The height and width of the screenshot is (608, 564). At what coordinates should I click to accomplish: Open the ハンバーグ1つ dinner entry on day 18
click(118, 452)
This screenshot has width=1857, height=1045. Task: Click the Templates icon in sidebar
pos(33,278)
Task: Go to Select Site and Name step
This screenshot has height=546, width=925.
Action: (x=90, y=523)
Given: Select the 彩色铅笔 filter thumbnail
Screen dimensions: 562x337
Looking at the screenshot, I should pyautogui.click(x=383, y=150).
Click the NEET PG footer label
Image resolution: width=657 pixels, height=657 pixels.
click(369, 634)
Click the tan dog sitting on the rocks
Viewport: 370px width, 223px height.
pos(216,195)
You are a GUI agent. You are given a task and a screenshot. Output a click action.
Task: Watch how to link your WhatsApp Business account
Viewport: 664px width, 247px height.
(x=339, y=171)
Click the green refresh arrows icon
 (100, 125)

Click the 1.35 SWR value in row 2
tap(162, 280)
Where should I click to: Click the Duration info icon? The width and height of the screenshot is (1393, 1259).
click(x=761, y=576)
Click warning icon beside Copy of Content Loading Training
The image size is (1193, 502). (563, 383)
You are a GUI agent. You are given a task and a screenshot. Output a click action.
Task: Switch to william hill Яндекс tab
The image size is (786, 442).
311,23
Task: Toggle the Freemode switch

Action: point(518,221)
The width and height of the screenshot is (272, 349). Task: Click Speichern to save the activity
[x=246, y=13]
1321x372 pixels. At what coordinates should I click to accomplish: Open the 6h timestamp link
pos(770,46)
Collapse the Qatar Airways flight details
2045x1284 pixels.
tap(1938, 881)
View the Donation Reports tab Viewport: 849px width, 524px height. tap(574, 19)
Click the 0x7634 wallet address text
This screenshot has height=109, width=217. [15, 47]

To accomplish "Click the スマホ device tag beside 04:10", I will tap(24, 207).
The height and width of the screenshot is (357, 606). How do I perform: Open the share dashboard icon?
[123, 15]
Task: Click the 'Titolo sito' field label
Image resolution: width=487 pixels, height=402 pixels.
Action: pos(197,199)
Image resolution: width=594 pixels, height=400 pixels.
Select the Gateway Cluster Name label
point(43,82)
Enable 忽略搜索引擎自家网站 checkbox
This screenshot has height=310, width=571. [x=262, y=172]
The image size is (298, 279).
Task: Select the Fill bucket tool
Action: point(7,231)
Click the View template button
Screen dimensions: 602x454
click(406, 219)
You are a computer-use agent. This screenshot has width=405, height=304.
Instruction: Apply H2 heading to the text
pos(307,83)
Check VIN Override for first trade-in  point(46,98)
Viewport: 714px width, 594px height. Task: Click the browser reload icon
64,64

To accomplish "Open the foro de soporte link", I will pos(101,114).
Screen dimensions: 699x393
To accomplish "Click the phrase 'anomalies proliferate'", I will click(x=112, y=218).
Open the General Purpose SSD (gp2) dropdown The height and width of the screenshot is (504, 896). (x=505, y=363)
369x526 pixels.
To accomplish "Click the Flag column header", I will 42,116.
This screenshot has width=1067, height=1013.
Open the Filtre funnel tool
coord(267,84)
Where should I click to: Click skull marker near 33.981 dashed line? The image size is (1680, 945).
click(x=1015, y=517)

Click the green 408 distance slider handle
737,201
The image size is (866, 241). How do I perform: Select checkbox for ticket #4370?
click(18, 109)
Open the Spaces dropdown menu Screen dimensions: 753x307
++++
_TASK TO COMPLETE_
Copy out all of the data above line for line, with no changes.

_COMPLETE OUTPUT_
The height and width of the screenshot is (608, 564). At what coordinates should I click to accomplish: Open the ハンバーグ1つ dinner entry on day 18
click(118, 452)
This screenshot has width=1857, height=1045. Task: Click the Templates icon in sidebar
pos(33,278)
Task: Go to Select Site and Name step
This screenshot has height=546, width=925.
Action: (x=90, y=523)
Given: Select the 彩色铅笔 filter thumbnail
Screen dimensions: 562x337
Looking at the screenshot, I should pyautogui.click(x=383, y=150).
Click the NEET PG footer label
Image resolution: width=657 pixels, height=657 pixels.
click(369, 634)
Click the tan dog sitting on the rocks
Viewport: 370px width, 223px height.
pos(216,195)
You are a GUI agent. You are given a task and a screenshot. Output a click action.
Task: Watch how to link your WhatsApp Business account
Viewport: 664px width, 247px height.
(x=339, y=171)
Click the green refresh arrows icon
 (100, 125)

Click the 1.35 SWR value in row 2
tap(162, 280)
Where should I click to: Click the Duration info icon? The width and height of the screenshot is (1393, 1259).
click(x=761, y=576)
Click warning icon beside Copy of Content Loading Training
The image size is (1193, 502). (563, 383)
You are a GUI agent. You are given a task and a screenshot. Output a click action.
Task: Switch to william hill Яндекс tab
The image size is (786, 442).
311,23
Task: Toggle the Freemode switch

Action: point(518,221)
The width and height of the screenshot is (272, 349). Task: Click Speichern to save the activity
[x=246, y=13]
1321x372 pixels. At what coordinates should I click to accomplish: Open the 6h timestamp link
pos(770,46)
Collapse the Qatar Airways flight details
2045x1284 pixels.
tap(1938, 881)
View the Donation Reports tab Viewport: 849px width, 524px height. tap(574, 19)
Click the 0x7634 wallet address text
This screenshot has height=109, width=217. [15, 47]

To accomplish "Click the スマホ device tag beside 04:10", I will tap(24, 207).
The height and width of the screenshot is (357, 606). How do I perform: Open the share dashboard icon?
[123, 15]
Task: Click the 'Titolo sito' field label
Image resolution: width=487 pixels, height=402 pixels.
Action: pos(197,199)
Image resolution: width=594 pixels, height=400 pixels.
Select the Gateway Cluster Name label
point(43,82)
Enable 忽略搜索引擎自家网站 checkbox
This screenshot has height=310, width=571. [x=262, y=172]
The image size is (298, 279).
Task: Select the Fill bucket tool
Action: point(7,231)
Click the View template button
Screen dimensions: 602x454
click(406, 219)
You are a computer-use agent. This screenshot has width=405, height=304.
Instruction: Apply H2 heading to the text
pos(307,83)
Check VIN Override for first trade-in  point(46,98)
Viewport: 714px width, 594px height. Task: Click the browser reload icon
64,64

To accomplish "Open the foro de soporte link", I will pos(101,114).
Screen dimensions: 699x393
To accomplish "Click the phrase 'anomalies proliferate'", I will click(x=112, y=218).
Open the General Purpose SSD (gp2) dropdown The height and width of the screenshot is (504, 896). (x=505, y=363)
369x526 pixels.
To accomplish "Click the Flag column header", I will 42,116.
This screenshot has width=1067, height=1013.
Open the Filtre funnel tool
coord(267,84)
Where should I click to: Click skull marker near 33.981 dashed line? The image size is (1680, 945).
click(x=1015, y=517)

Click the green 408 distance slider handle
737,201
The image size is (866, 241). How do I perform: Select checkbox for ticket #4370?
click(18, 109)
Open the Spaces dropdown menu Screen dimensions: 753x307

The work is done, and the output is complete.